L’ultima pedalata

Alla fine le cose migliori sono spesso frutto della spontaneità o del caso. Ci pensavo mentre pedalavo lungo lago mercoledì sera, nell’ultima – e forse unica – passeggiata ciclistica di questa stagione.

Dovevo andare al bar, ma a causa del tempo, tutto è saltato. Sono andato a portare un po’ di vestiti che ho scartato in un posto e poi, considerando che non sembrava esserci nessuna tempesta in arrivo, ho deciso di puntare verso sud e di allungare il tragitto con la bici. Da Parlament fino al lago e poi avanti, costeggiando la pista ciclabile che divide i grattacieli dall’acqua.

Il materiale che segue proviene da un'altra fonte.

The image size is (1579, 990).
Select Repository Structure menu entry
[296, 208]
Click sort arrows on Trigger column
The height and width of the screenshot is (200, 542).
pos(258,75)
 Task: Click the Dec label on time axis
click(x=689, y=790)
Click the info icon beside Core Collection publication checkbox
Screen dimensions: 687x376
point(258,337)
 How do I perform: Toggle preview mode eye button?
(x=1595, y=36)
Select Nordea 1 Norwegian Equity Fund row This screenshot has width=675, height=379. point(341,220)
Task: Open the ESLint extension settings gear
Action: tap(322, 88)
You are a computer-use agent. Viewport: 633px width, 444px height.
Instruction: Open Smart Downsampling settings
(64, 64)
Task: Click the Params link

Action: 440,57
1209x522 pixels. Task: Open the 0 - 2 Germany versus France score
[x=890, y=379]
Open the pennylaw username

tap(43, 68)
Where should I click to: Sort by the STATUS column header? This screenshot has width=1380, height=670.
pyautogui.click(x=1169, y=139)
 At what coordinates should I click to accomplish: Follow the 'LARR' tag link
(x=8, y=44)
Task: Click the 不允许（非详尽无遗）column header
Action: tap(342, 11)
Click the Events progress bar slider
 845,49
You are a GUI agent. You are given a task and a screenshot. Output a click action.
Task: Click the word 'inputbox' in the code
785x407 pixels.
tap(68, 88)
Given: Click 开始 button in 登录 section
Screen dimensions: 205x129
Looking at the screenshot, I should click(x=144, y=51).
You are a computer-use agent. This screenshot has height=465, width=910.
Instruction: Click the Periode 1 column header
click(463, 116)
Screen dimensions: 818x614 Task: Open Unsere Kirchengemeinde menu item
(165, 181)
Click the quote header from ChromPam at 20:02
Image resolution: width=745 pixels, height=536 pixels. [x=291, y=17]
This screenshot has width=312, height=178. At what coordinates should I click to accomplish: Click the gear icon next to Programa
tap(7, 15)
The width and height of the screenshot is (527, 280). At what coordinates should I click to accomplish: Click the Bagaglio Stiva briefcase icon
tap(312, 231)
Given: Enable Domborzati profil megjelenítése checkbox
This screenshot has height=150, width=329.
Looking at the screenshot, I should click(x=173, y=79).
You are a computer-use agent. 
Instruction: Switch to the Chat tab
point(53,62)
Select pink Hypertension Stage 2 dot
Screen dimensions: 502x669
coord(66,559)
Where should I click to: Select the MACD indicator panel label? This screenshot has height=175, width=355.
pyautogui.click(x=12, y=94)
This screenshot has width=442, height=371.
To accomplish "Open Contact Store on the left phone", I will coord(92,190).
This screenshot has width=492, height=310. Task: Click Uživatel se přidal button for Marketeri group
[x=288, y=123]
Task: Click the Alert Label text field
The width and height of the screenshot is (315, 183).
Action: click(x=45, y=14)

Proprio mentre pedalavo, e guardavo la città da un’altra prospettiva, ho pensato che fosse una immagine perfetta, molto cinematografica, per chiudere un racconto, prima che la voce del protagonista prenda il sopravvento ed arrivino i titoli di coda.

La pedalata mi ha portato davanti a diversi luoghi, angoli della città che mi hanno rispolverato ricordi divertenti, profondi o assurdi. Dalla pazza indigena con il cane, ai dolori del giovane Werther attualizzati nel weekend del Victoria’s Day di due anni fa, ai giri da turista nel luglio del 2015, o alle volte in cui ho preso il battello per andare nel mio posto preferito di Toronto, l’isola, così come la birra dopo la settimana infinita dalla GMG con la Ragazza di Richemont lo scorso luglio.

Ho pedalato tanto, assaporando questo momento imprevisto, ho pensato a quale colonna sonora poteva essere adatta ma non mi è venuto nulla in mente. Ho riflettuto ancora, come è successo spesso, su questi due anni e mezzo qui, su quante cose siano successe, su quanto sia cambiato, ma soprattutto migliorato come persona. Per me, almeno, è così. Vado via da qui in pace con me stesso sotto ogni aspetto e senza nessun rimpianto, l’unico è quello di non aver giocato mai a basket qui, considerando il numero esagerato di campetti e canestri.

Sono stati anni lunghi e complicati, e per questo preziosi. Senza le tante difficoltà in cui sono incappato, oggi, tutto questo non potrebbe avere lo stesso valore. È stato un crescendo di responsabilità, di lavoro e convinzioni, e indubbiamente sono stati gli anni che mi hanno traghettato da una fase, quella di ragazzo, ad un’altra, quella dell’età adulta.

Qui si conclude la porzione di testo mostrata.